Given request: Rewrite the records below from the line containing "Point to the red text 中继线是共享的" through the line containing "360). tap(111, 277)", substituting "notebook computer" for "laptop" and leaving everything else as is.

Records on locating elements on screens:

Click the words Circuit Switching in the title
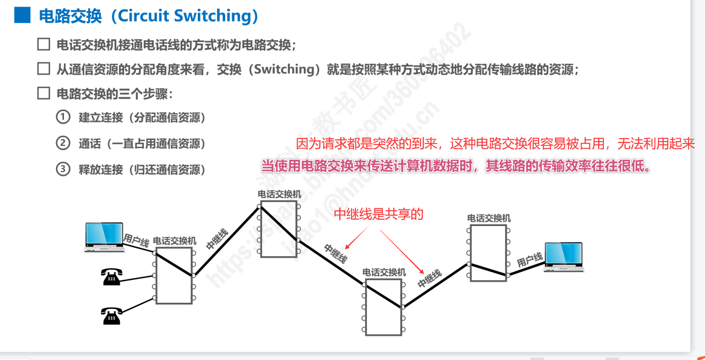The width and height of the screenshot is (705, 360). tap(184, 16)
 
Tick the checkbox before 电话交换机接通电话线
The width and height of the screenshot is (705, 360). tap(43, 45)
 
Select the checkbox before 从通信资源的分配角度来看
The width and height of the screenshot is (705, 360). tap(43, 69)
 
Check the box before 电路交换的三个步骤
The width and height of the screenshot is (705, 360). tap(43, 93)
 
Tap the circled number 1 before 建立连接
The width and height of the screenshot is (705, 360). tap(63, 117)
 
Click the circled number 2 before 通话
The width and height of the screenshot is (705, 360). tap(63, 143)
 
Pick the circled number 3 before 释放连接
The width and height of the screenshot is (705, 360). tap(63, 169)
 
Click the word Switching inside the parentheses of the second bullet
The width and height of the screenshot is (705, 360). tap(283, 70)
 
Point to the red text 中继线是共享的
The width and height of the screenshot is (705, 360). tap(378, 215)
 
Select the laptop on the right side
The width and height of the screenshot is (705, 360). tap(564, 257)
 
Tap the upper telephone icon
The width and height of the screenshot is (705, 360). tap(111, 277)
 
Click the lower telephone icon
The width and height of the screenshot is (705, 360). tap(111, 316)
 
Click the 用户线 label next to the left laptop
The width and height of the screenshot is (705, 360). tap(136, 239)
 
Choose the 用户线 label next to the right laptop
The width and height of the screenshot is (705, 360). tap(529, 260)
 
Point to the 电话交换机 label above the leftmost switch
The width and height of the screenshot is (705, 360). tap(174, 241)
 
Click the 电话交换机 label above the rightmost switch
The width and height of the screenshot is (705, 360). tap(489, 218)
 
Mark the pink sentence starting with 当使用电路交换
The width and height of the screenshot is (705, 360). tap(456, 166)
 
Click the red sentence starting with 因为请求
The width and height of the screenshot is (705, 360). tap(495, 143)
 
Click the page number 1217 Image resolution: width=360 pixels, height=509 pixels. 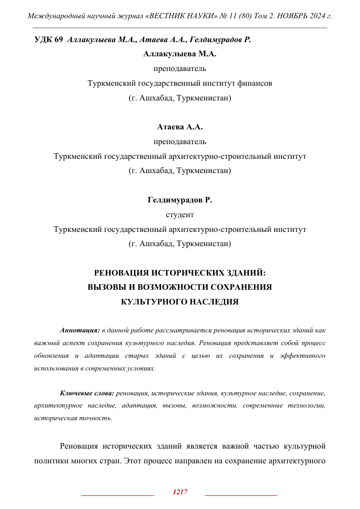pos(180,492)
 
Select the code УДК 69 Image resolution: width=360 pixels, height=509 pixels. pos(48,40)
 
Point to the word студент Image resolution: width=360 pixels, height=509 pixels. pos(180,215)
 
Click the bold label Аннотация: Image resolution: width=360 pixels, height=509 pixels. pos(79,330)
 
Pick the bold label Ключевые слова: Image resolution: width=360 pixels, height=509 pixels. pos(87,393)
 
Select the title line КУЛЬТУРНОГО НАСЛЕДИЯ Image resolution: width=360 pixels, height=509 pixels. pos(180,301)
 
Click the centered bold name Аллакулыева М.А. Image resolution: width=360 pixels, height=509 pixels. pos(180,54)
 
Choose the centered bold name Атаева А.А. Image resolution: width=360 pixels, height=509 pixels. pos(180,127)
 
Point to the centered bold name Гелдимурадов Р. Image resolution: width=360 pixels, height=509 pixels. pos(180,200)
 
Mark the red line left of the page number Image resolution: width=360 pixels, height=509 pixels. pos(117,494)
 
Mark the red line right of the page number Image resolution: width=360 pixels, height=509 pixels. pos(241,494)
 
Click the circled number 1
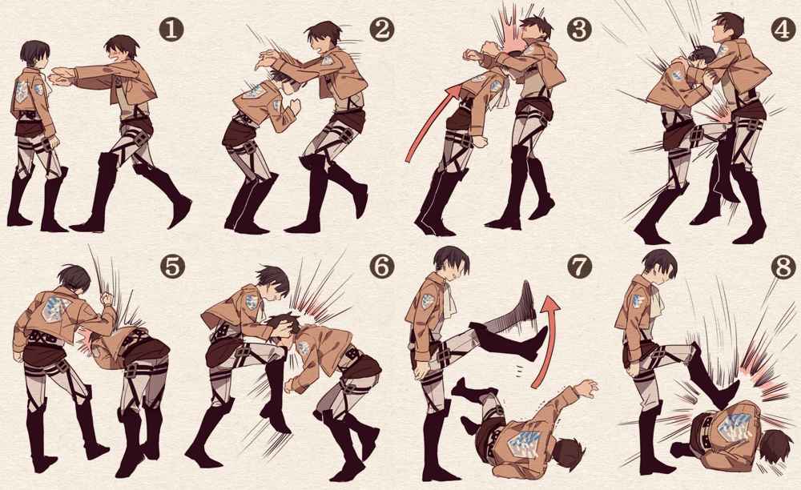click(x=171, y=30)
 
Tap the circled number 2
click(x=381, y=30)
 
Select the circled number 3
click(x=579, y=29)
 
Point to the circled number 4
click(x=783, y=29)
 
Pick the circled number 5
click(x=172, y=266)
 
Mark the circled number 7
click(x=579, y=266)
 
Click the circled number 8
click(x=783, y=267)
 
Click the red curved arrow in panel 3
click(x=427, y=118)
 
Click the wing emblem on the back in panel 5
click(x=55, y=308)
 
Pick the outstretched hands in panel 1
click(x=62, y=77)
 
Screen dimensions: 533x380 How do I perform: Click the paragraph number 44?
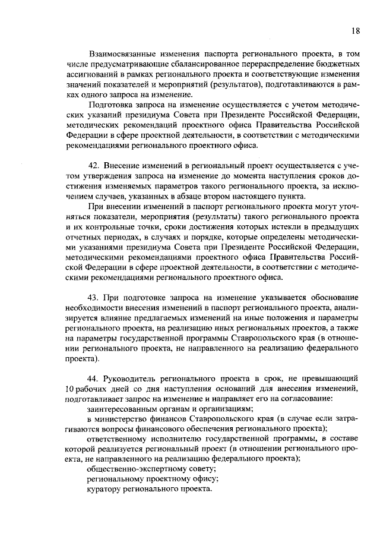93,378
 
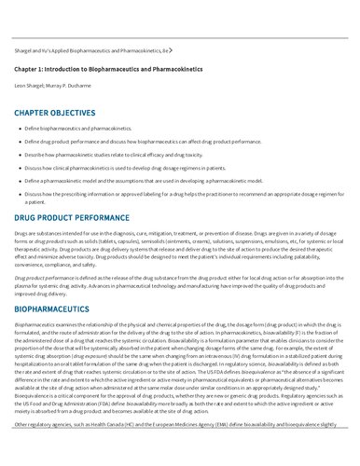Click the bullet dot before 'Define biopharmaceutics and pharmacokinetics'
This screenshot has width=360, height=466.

Output for this task:
Point to the red text 中继线是共享的
The width and height of the screenshot is (705, 360). tap(378, 215)
 
Select the notebook computer on the right side
The width and height of the screenshot is (705, 360). tap(564, 257)
 
Tap the upper telephone icon
The width and height of the screenshot is (705, 360). tap(111, 277)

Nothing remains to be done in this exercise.